The banks with higher proportion of TASC (Trust, Association, Society, and Club) and other non-financial operational deposits are likely to benefit relatively more – Federal Bank, RBL Bank, Kotak Mahindra Bank, HDFC Bank, and Bank of Baroda.
Further, given the rise in proforma LCR and assuming a threshold of 120 per cent, the brokerage estimates banks’ NIM to expand by 1-18 bps and PAT benefit of 1-4 per cent.
Nuvama Institutional Equities
Kotak Mahindra Bank has focused on wholesale deposits recently, offering 90bps higher than peers on the ₹5-25 crore bucket. Even the CD data shows that net CD (gross CD minus CD maturing) mobilised in Q4FY25 is positive for Kotak Bank and IndusInd Bank and negative for peers.
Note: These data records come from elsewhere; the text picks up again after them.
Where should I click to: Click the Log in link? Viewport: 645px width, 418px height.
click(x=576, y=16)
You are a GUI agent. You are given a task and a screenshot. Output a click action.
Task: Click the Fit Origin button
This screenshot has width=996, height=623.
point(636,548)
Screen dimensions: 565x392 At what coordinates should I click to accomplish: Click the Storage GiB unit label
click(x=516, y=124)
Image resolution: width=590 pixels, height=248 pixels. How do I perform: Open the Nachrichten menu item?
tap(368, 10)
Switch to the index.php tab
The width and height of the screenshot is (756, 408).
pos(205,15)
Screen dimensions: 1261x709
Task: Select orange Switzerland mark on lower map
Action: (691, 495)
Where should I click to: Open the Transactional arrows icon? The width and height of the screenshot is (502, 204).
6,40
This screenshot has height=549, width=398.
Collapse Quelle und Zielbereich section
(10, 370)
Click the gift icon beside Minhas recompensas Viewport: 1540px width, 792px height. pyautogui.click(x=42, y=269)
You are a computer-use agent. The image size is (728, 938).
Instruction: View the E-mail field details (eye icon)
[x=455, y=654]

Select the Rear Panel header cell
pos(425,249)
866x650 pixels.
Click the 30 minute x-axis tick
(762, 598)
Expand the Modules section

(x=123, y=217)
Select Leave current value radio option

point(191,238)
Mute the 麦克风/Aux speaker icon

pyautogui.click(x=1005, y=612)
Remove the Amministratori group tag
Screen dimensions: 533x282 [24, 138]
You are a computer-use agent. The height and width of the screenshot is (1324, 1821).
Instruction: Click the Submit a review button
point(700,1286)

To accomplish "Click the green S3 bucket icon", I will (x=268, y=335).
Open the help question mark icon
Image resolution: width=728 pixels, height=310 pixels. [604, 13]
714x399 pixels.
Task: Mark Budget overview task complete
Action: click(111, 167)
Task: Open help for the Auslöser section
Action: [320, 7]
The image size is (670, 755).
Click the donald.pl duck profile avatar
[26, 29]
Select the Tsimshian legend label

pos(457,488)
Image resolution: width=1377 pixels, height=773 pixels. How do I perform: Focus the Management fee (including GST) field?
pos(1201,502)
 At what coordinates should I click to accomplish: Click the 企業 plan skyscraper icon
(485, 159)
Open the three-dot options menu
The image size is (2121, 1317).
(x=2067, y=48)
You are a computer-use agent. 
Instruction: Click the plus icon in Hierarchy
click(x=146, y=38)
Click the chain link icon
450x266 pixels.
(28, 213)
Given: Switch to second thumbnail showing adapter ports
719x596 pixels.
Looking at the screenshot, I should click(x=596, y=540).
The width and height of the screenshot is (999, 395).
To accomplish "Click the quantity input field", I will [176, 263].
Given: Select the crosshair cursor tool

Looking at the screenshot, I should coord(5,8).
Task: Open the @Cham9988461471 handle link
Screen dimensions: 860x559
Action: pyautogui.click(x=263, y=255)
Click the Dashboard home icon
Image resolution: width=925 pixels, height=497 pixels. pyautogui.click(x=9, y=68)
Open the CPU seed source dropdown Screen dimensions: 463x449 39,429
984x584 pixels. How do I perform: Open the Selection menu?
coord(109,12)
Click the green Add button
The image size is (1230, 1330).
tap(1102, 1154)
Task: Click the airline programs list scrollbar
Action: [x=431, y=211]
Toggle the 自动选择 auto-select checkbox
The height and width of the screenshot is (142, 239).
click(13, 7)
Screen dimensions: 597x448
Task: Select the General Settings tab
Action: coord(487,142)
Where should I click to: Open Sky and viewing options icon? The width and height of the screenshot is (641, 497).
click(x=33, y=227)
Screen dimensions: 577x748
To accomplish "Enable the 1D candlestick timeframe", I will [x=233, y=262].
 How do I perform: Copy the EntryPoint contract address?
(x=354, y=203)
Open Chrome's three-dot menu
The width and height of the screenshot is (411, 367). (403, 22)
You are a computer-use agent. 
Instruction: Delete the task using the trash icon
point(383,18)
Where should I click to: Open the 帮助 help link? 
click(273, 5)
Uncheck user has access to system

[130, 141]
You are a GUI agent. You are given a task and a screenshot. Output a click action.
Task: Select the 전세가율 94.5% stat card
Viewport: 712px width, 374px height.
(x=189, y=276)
These banks benefit from lower run-off on wholesale deposits, thus should benefit more from the guidelines.
Motilal Oswal Financial Services
The revised LCR guidelines are expected to enhance banks' funding and liquidity operations. We believe AU Small Finance Bank, RBL Bank, and IndusInd Bank stand to benefit the most, given their relatively lower retail deposit base. The RBI has already indicated that the updated LCR norms could raise the system level LCR by 6 per cent, implying that most banks could see a 3-9 per cent improvement in their individual liquidity coverage ratios (LCRs)—making the move broadly beneficial.
Besides, Motilal Oswal said while public sector banks (PSBs0 were already maintaining strong LCRs and were less impacted by the earlier draft, the revised norms will still support their ability to deploy surplus liquidity into the market. Overall, the brokerage maintains positive view on the banking sector, picking top stock picks as ICICI Bank, HDFC Bank, SBI, and AU SFB.